Whats the quickest way to design composite steel beams? I am doing hand calculations and it is taking a while to do just one. Is there a free software anywhere to experdite this process? Any help would be appreciated.
I am using an excel spreadsheet to speed up the process of designing composite beams. I have thought about something concerning composite action when beams are connected to a girder. When beams are connected, the girder picks up the supporting load of the beams acting in composite. The question is, since the beams are acting in composite and the girder is picking up there load, should the girder be analyzed as composite? The width of concrete (b) stipulated by AISC would be less than center to center spacing and 1/8 of each side of a girder in my mind. This is for internal girders. Can the width of an internal girder exceed into the supporting beam acting in composite? Does this make some since to anyone? A response would be appreciated.
CSA S16.1 has requirements for the deck and slab thickness...
The effective slab thickness is the lesser of .25*span, 16*the slab thickness + width of the beam, and 1/2 the span to the adjacent beam for beams with slabs on both sides.
There are also requirements for slab and deck and steel studs often requiring that the composite deck be used in an inverted manner to achieve sufficient concrete for studs.

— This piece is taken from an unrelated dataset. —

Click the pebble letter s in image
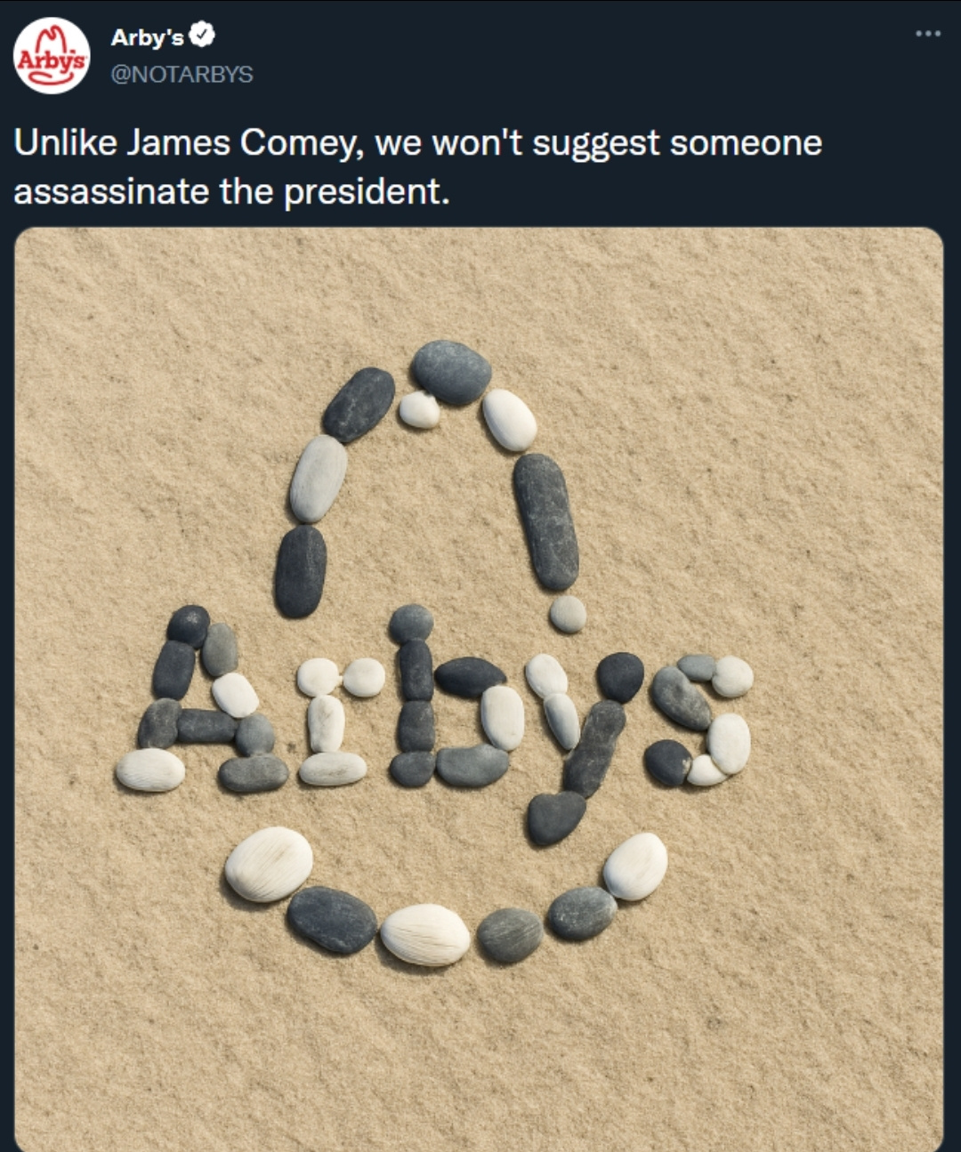The height and width of the screenshot is (1152, 961). coord(700,721)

As far as the point loads, there are requirements for distributing the shear connectors along the beam to roughly correspond to the shear force diagram. It is possible, for example, to have a composite beam with a single large point load, say, at third span.
You are missing my question. How do you account for the slab width for a girder picking up beams? They cant just have those standard stated above in your post because that width will interfere with the supported beams connected to it. The slab width for a girder must be less than standards stated above.
For a slab on both sides of the girder, the width considered is the width of the beam plus 16 times the slab thickness. Shear studs are shop applied on the girder and the deck is tacked to either side. Elevation top of purlins is the same as elev top of girder and the deck sits on both with the shear studs for the purlins field applied through the deck.
Why would the manner of determining the slab with for the girder be less than that for the purlins as long as the shear can be transferred to the slab either through the stud or through the slab? There is also a requirement for providing trnasverse rfg. CSA requires 0.5% of the effective concrete area and the deck ribs provide stability. Consider it is a steel beam with a concrete T beam secured to the top where the stem of the T is only a matter of a few inches high. If this doesn't explain it, I may be missing your question completely...
Forgot to add that the transverse reinf is to reduce splitting at the shear connectors and the concrete area is usually sufficient to transfer the compression.
I think you answered it but I have another question. What is CSA? Is it Canadian Standards Association? Did they develop the design standards for composite action beams?
Part 17 of CSA S16.1 covers composite beams and columns and CSA is Canadian Standards Assoc. The National Research Council was fairly actively involved with composite construction a couple of decades back including OWSJ... The design committee also has a number of 'heavyweights' on it.
For the most part the composite design mimics a limit states approach and is fairly straight forward. I used to have programs for the old TI-59 (I think that's the model) as well as the old HP??. I've not had the need to write one for the TI-89 that I currently use...
Reference books? Common formulae are developed using limit states design for concrete and steel... not much else to it! As far as effective width of slab, I think the values selected are pretty conservative compared to any literature I've encountered. I cannot cite these, but I've not encountered literature to the contrary...
Check out the design guides at AISC website. Design Guide 2 is "Design of Steel and Composite Beams with Web Openings".
Even one beam design can take longer than a few hours by hand. I have no affiliation with RAM International but for me, RAMSBeam is the best program for simple composite beam design.
In Canada, most documents referenced by the National Building Code are CSA documents... they have several hundred (thousand?) of these covering almost anything including window, playground equipment. Our CSA 23.1-4 covers concrete similar to ACI, our S16 covers Limit States Design of Steel, our S136 covers Cold Formed Steel for North America (endorsed by AISI and Mexico) and so forth...
Yes there are... a min/max length based on the topping thickness as well as a min/max diameter based on the beam flange thickness... I don't have my book at home... but will provide the info next week if you still require it. The text on composite design may have the info already...